Irsud, Jo Clayton (1978)
Review by Ian Sales
Irsud is the third book in Clayton’s nine-book Diadem Universe series, featuring the beautiful Aleytys who apparently has to spend much of her life in slavery of one form or another in order to offset her super-special snowflake status. At the end of the previous book, Lamarchos, Aleytys had been sold into slavery by Maissa, who has kept Aleytys’s young son, Sharl. Irsud opens on the eponymous world, and it is the the queen of this planet who has purchased Aleytys. For a particular purpose. The nayids of Irsud appear human in almost all respects…
… her body heating a little as she noted the genital similarity to the men of her own species. (p 14)
… except they have antennae (or rather, antennas), compound eyes, and a society which sort of resembles that of hive insects… Well, they have a queen… And, er, that’s it really. They also have slaves – members of their own race from other communities, as well as hiiri, small furry aliens who, it is implied, are the native race of Irsud. Aleytys is a slave, but her role is somewhat different to that of the other slaves – she has been bought because the queen wants to use the young woman as a host for her egg. When the queen dies, her consciousness is stored in an egg, which is then surgically implanted into a host body. The egg grows thousands of tendrils into the body, and slowly takes control of it… before eventually turning into a larva which eats the body from the inside. Aleytys was specifically chosen as a host because the queen hoped her new adult form would incorporate Aleytys’s special snowflake characteristics.
The process takes a year, during which Aleytys is held a prisoner in the queen’s fortress, under the control of the kipu, the dead queen’s chief advisor. Fortunately, Aleytys persuades a male slave nayid – the queen’s ex-lover, in fact – to surgically remove the psi-damper the slavers had implanted in Aleytys’ shoulder, and which was keeping her in a lethargic and disassociated state. Once back in control of her faculties – and in communication with the three disembodied intelligences residing in the diadem, the device which “chose” Aleytys in the first book of the series and which gives her much enhanced psi abilities; once more compos mentis, Aleytys sets about plotting her escape… With the help of Burash, the nayid slave and now her own lover, and a slave hiiri (small furry aliens) who works as a domestic servant in the fortress but has contacts with the hiiri rebel leadership.
The kipu, however, is determined to keep control of Aleytys, as her own power depends upon the old queen’s survival. (The nayids, incidentally, are matriarchal.) Aleytys manages to persuade the kipu that the queen has “woken up” inside her, but the kipu is not fooled for long. Nonetheless, she chooses to go along with the pretence in order to maintain her position… But then one of the dead queen’s daughters tries to kill Aleytys – first using hired assassins, then with poison – so Aleytys arranges a meeting with the hiiri rebel leader… but they are all captured by the kipu and her soldiers…

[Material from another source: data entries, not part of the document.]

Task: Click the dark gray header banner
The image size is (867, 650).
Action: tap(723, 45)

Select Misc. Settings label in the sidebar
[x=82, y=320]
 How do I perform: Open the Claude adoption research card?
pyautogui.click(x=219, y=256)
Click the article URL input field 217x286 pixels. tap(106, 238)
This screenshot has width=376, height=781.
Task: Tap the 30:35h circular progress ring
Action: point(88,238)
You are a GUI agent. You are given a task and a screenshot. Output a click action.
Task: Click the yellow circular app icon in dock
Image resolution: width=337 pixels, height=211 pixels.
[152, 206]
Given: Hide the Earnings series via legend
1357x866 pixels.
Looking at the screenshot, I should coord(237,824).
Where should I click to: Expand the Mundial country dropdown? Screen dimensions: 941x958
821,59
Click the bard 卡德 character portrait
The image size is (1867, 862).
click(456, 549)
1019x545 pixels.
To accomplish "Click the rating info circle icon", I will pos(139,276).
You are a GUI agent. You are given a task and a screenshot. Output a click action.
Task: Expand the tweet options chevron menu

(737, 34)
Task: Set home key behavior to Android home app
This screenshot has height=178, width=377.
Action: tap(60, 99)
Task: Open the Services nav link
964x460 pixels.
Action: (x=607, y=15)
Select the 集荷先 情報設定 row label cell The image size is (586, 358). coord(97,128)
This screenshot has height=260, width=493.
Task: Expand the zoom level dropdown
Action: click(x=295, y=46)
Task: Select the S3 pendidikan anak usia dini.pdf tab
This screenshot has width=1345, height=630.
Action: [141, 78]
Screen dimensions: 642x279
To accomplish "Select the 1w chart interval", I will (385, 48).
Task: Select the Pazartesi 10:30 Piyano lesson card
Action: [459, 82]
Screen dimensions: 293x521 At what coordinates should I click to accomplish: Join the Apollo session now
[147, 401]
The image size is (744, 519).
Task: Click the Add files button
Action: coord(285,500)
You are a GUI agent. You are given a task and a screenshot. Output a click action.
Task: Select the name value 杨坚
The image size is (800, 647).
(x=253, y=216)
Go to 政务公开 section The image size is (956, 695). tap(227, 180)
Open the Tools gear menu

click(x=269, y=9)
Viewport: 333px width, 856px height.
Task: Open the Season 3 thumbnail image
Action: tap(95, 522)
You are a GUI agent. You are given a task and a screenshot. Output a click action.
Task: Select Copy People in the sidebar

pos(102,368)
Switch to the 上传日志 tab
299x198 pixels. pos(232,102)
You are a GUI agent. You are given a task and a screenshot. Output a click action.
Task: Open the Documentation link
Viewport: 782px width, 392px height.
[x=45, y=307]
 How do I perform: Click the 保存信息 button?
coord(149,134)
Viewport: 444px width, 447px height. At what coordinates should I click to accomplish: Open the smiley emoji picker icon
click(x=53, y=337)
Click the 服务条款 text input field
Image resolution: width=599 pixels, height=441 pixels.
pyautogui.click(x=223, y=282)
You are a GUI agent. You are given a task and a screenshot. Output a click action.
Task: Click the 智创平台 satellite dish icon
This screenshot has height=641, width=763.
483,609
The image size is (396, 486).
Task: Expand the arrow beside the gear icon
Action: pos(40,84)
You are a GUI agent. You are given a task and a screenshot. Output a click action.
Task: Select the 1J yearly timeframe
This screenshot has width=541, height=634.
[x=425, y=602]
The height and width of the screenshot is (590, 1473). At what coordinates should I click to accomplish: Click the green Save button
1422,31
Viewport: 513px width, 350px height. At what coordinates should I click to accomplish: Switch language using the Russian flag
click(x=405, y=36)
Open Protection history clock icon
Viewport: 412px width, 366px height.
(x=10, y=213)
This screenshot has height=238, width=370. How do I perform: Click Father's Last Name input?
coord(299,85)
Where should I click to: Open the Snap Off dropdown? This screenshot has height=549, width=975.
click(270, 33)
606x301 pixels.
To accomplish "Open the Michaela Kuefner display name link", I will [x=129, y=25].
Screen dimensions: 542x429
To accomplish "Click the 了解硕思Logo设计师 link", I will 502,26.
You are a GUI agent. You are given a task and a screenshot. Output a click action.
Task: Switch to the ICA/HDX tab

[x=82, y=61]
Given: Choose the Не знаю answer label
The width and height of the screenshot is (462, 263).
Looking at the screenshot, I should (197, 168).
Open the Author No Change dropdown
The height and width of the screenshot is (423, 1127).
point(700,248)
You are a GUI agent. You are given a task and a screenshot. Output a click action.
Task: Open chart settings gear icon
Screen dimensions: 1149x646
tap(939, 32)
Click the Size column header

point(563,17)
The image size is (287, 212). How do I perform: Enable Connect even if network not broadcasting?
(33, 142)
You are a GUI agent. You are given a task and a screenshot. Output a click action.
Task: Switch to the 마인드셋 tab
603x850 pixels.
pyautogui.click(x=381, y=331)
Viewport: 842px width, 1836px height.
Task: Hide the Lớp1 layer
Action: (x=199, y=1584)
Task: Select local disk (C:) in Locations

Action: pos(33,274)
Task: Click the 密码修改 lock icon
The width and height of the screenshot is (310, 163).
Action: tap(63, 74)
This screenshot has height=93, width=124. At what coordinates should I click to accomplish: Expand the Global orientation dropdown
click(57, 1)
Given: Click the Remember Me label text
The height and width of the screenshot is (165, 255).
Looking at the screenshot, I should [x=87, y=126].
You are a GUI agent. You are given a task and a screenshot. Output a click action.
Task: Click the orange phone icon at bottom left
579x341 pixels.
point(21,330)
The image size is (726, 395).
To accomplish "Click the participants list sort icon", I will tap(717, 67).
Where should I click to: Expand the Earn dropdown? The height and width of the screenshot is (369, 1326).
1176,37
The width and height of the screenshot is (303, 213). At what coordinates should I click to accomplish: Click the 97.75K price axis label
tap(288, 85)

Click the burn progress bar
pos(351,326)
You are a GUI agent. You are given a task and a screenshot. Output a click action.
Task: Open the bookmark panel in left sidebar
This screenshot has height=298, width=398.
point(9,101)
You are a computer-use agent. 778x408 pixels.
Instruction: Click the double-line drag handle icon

There are an awful lots of words in Irsud describing Aleytys’ body and her beauty. She also seems to spend a lot of the time naked (as she is, in fact, on the cover of the book). Then there are her “powers”… These seem to grow in both breadth and potency as the story progresses. And Aleytys only uses them when the story demands it, often conveniently forgetting her abilities in some situations.
It all wears a bit thin after a while. There is a plot somewhere in Irsud, but its buried beneath endless paragraphs pointing out how special Aleytys is and, oh, what a wonderful and beautiful body she has. Given that, it seems churlish to complain that the nayid social structure and biology makes no sense – compound eyes on a humanoid? A queen who lays eggs in an alien race that has two functioning genders?
Sandals and spaceships, or swords and spaceships, has long been one of science fiction’s more problematic subgenres. Spun out of the planetary romances of the likes of Edgar Rice Burroughs, but with a more science-fictional sensibility laid over the top, it seems to consist chiefly of space operas stories in which slavery is rife, violence is endemic, and women are treated like chattel. I find it hard to understand why someone would want to write such science fictions. What is there to be gained in imagining a universe in which slavery is acceptable and women have all the rights of domesticated pets? Not only is it deeply offensive, but it leads to super-special snowflake characters such as Aleytys – because it’s only by being super-special snowflakes can protagonists like her have sufficient agency in such settings to generate drama, or even melodrama.
Apparently, the Diadem books remained in print for over a decade, right up until 1990. I can’t honestly understand why.